# DirectML unticked for no reason on GPU-Z 2.30.0



## prince_liman (Apr 3, 2020)

hi
my windows is 10 ver 1909 and the graphic card is gtx 1060 6g
everything is fine raytrace and physx and other technology are ticked but DirectML is not
1 month ago its ticked but now its unticked
worry about it


----------



## W1zzard (Apr 3, 2020)

Can you check with GPU-Z 2.29.0 if the result is any different?

Do DirectML applications run on your system?


----------



## P4-630 (Apr 3, 2020)

prince_liman said:


> the graphic card is gtx 1060 6g



Since when is Ray Tracing ticked in GPU-Z for GTX 1060 ?
Thought it would only show ticked on cards that have the RT cores.


----------



## StefanM (Apr 3, 2020)

P4-630 said:


> Since when does a GTX 1060 support Ray Tracing?



_"On Pascal-architecture GPUs, we see that ray tracing and all other graphics rendering tasks are handled by FP32 Pascal shader cores."_
source: https://www.nvidia.com/en-us/geforce/news/geforce-gtx-dxr-ray-tracing-available-now/


----------



## prince_liman (Apr 3, 2020)

The problem has been sloved its for Developer Mode if you turn on the Developer mode on win 10 the DirectML turned off


----------



## W1zzard (Apr 3, 2020)

prince_liman said:


> The problem has been sloved its for Developer Mode if you turn on the Developer mode on win 10 the DirectML turned off


Interesting! Thanks for finding out


----------



## prince_liman (Apr 7, 2020)

W1zzard said:


> Interesting! Thanks for finding out


Your welcome


----------



## dgtech19 (Apr 24, 2020)

I have same issue but still not working even Developer Mode off.





Need help.

Thanks.


----------



## prince_liman (Apr 26, 2020)

What's ur win ver?


----------



## dgtech19 (Apr 27, 2020)

prince_liman said:


> What's ur win ver?



I am on Windows 10 Pro Insider Build 19613 (Ver 2004).


----------



## W1zzard (Apr 27, 2020)

What's the version number on your directml.dll ?


----------



## dgtech19 (Apr 27, 2020)

W1zzard said:


> What's the version number on your directml.dll ?
> 
> 
> 
> ...


----------



## W1zzard (Apr 27, 2020)

Thanks for privately testing a GPU-Z test build.

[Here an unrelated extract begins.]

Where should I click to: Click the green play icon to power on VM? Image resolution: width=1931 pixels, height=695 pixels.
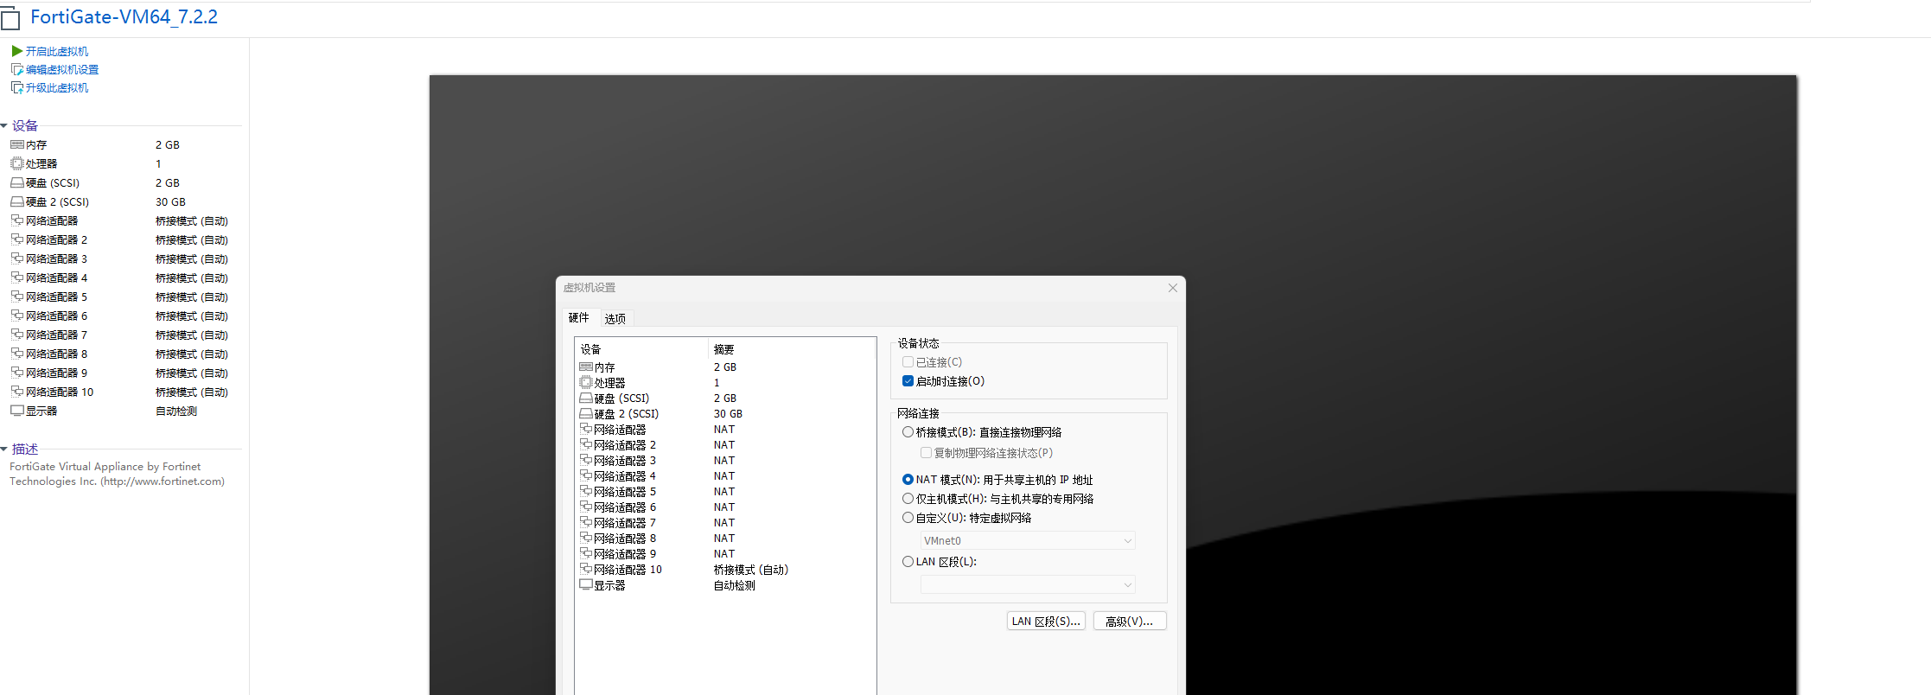coord(16,51)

This will be fixed in next public GPU-Z release. The underlying reason is that Microsoft changed the version number scheme on their DirectML DLL, and GPU-Z wasn't fully aware of the format for Build 19613


----------



## chrcoluk (Mar 22, 2021)

Hi @W1zzard on my 3080 FE, the box is unticked, I have gpuz 2.36.0 and drivers 461.81, windows build 1809.

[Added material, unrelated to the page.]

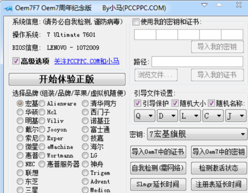
Task: Focus the 路径 text input field
Action: coord(197,62)
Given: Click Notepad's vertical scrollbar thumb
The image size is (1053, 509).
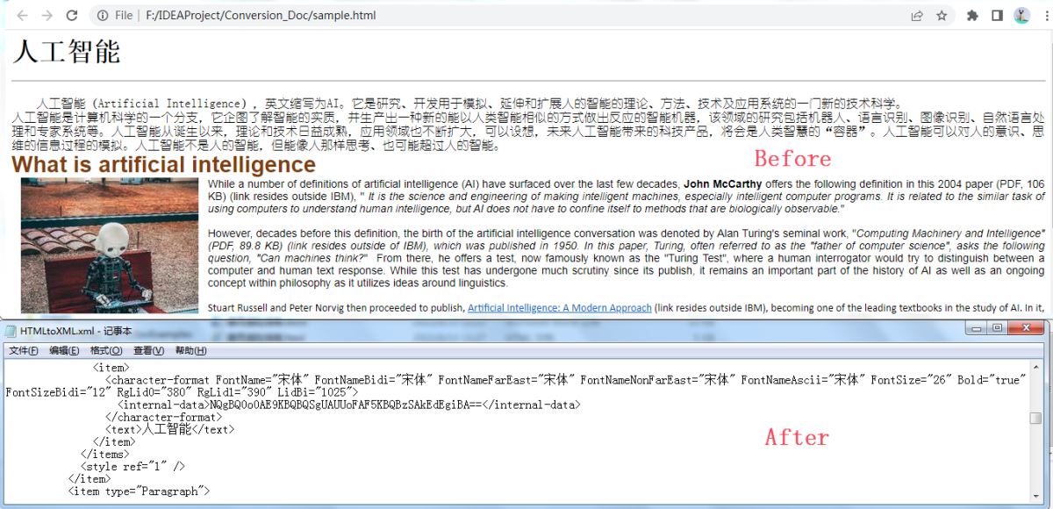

Directml.dll version is 10.0.17763.1728

Just updated and same on gpuz 2.38.0


----------



## W1zzard (Mar 22, 2021)

Anything special about your setup that could suggest DirectML would not work?


----------



## StefanM (Mar 22, 2021)

chrcoluk said:


> I have ... windows build 1809.



_DirectML is introduced in Windows 10, version 1903, and in the corresponding version of the Windows SDK._









						Introduction to DirectML
					

Direct Machine Learning (DirectML) is a low-level API for machine learning (ML).



					docs.microsoft.com
				




I'm surprised that this file is already in 1809.

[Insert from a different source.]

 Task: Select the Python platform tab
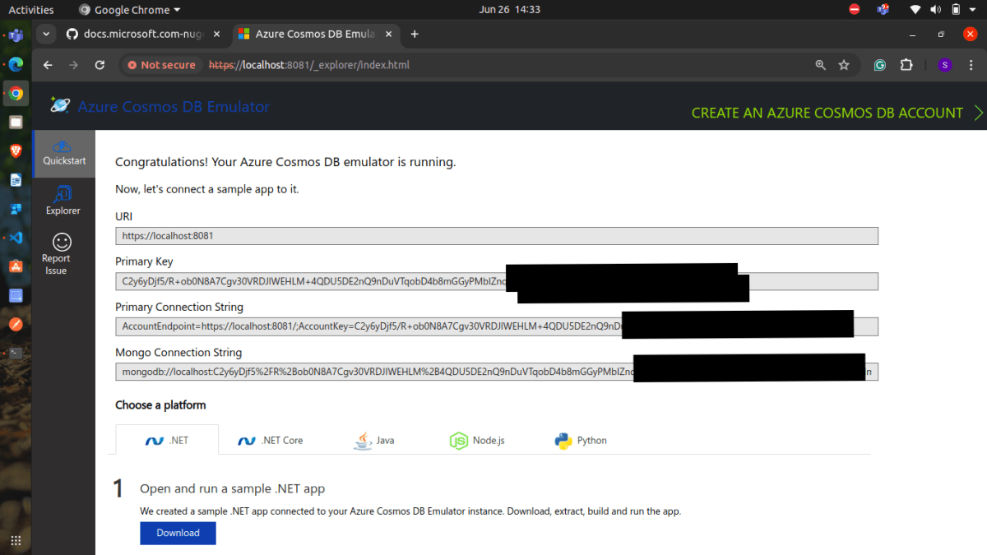click(x=580, y=440)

Can you run the actual samples from the link above?


----------



## Naki (Mar 23, 2021)

chrcoluk said:


> Hi @W1zzard on my 3080 FE, the box is unticked, I have gpuz 2.36.0 and drivers 461.81, windows build 1809.
> 
> Directml.dll version is 10.0.17763.1728
> 
> Just updated and same on gpuz 2.38.0



Any special, specific reasons to stay on this obsoleted, very old version 1809 of Windows 10 instead of updating/upgrading to latest? 
(By the way - this is your version, not build number)


----------



## chrcoluk (Mar 28, 2021)

W1zzard said:


> Anything special about your setup that could suggest DirectML would not work?



No idea, I dont even know what DirectML is 

It is windows 10 1809 LTSC build if thats relevant.

Naki I am using LTSC because my PC is also used for work, I cannot be doing forced OS feature upgrades as often as the normal version requires.  Not everyone is a fan of rapid updates, Although I do plan to use the upcoming LTSC that will be released this year so I can have DX12 ultimate features, Then will stay on that probably for 3-5 years.


----------



## W1zzard (Mar 28, 2021)

Aha, could be an LTSC problem, anyone here got LTSC?


----------



## chrcoluk (Mar 28, 2021)

StefanM said:


> _DirectML is introduced in Windows 10, version 1903, and in the corresponding version of the Windows SDK._
> 
> 
> 
> ...


I found samples here from the microsoft page link.

https://github.com/microsoft/DirectML/
But I dont know how to test them, if I double click the tensorflow_directml-1.15.3.dev200626-cp35-cp35m-win_amd64.whl file it says is no app to launch it.

That github page suggests as you said its not distributed with Windows until build 1903, but it can be used on older Windows 10.

As to why I have the library its possible Microsoft backported it to LTSC in a update?


----------



## chrcoluk (Mar 30, 2021)

Please let me know if you want me to run any other tests but given what the github page says, I am not sure why you dont just check for the presence of the dll file and accept any version?


----------



## W1zzard (May 10, 2021)

So I tested this on 1809 LTSC, it's the same problem as on regular Windows 10. 

On initialization the DirectML API crashes immediately (in the Microsoft code)


----------